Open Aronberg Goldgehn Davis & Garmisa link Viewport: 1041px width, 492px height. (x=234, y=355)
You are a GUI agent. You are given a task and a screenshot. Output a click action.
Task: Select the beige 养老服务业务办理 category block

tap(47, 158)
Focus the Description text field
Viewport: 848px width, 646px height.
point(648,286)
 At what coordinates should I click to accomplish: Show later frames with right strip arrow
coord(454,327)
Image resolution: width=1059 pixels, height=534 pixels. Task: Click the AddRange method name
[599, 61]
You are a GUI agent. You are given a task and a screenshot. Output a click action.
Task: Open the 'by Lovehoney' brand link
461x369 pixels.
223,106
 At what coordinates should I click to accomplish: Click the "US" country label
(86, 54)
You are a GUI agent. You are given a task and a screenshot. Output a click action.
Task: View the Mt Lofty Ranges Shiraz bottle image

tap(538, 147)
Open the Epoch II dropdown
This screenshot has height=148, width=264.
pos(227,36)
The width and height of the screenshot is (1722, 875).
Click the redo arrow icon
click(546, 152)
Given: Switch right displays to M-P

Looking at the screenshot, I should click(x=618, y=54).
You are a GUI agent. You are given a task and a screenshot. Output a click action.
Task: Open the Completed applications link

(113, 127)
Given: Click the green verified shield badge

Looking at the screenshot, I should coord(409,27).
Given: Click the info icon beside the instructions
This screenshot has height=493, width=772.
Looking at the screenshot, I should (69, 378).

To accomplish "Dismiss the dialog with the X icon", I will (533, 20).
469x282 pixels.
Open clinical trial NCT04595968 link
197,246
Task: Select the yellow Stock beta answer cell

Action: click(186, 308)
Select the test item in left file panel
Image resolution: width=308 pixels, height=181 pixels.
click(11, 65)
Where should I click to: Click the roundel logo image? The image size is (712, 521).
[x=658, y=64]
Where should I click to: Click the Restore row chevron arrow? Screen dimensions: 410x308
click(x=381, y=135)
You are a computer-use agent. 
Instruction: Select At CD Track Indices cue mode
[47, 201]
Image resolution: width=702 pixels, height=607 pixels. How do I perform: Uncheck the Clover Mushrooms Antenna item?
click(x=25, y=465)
----
## Problem
Down to the last line, retype the entries above exactly.

## Response
Open Aronberg Goldgehn Davis & Garmisa link Viewport: 1041px width, 492px height. (x=234, y=355)
You are a GUI agent. You are given a task and a screenshot. Output a click action.
Task: Select the beige 养老服务业务办理 category block

tap(47, 158)
Focus the Description text field
Viewport: 848px width, 646px height.
point(648,286)
 At what coordinates should I click to accomplish: Show later frames with right strip arrow
coord(454,327)
Image resolution: width=1059 pixels, height=534 pixels. Task: Click the AddRange method name
[599, 61]
You are a GUI agent. You are given a task and a screenshot. Output a click action.
Task: Open the 'by Lovehoney' brand link
461x369 pixels.
223,106
 At what coordinates should I click to accomplish: Click the "US" country label
(86, 54)
You are a GUI agent. You are given a task and a screenshot. Output a click action.
Task: View the Mt Lofty Ranges Shiraz bottle image

tap(538, 147)
Open the Epoch II dropdown
This screenshot has height=148, width=264.
pos(227,36)
The width and height of the screenshot is (1722, 875).
Click the redo arrow icon
click(546, 152)
Given: Switch right displays to M-P

Looking at the screenshot, I should click(x=618, y=54).
You are a GUI agent. You are given a task and a screenshot. Output a click action.
Task: Open the Completed applications link

(113, 127)
Given: Click the green verified shield badge

Looking at the screenshot, I should coord(409,27).
Given: Click the info icon beside the instructions
This screenshot has height=493, width=772.
Looking at the screenshot, I should (69, 378).

To accomplish "Dismiss the dialog with the X icon", I will (533, 20).
469x282 pixels.
Open clinical trial NCT04595968 link
197,246
Task: Select the yellow Stock beta answer cell

Action: click(186, 308)
Select the test item in left file panel
Image resolution: width=308 pixels, height=181 pixels.
click(11, 65)
Where should I click to: Click the roundel logo image? The image size is (712, 521).
[x=658, y=64]
Where should I click to: Click the Restore row chevron arrow? Screen dimensions: 410x308
click(x=381, y=135)
You are a computer-use agent. 
Instruction: Select At CD Track Indices cue mode
[47, 201]
Image resolution: width=702 pixels, height=607 pixels. How do I perform: Uncheck the Clover Mushrooms Antenna item?
click(x=25, y=465)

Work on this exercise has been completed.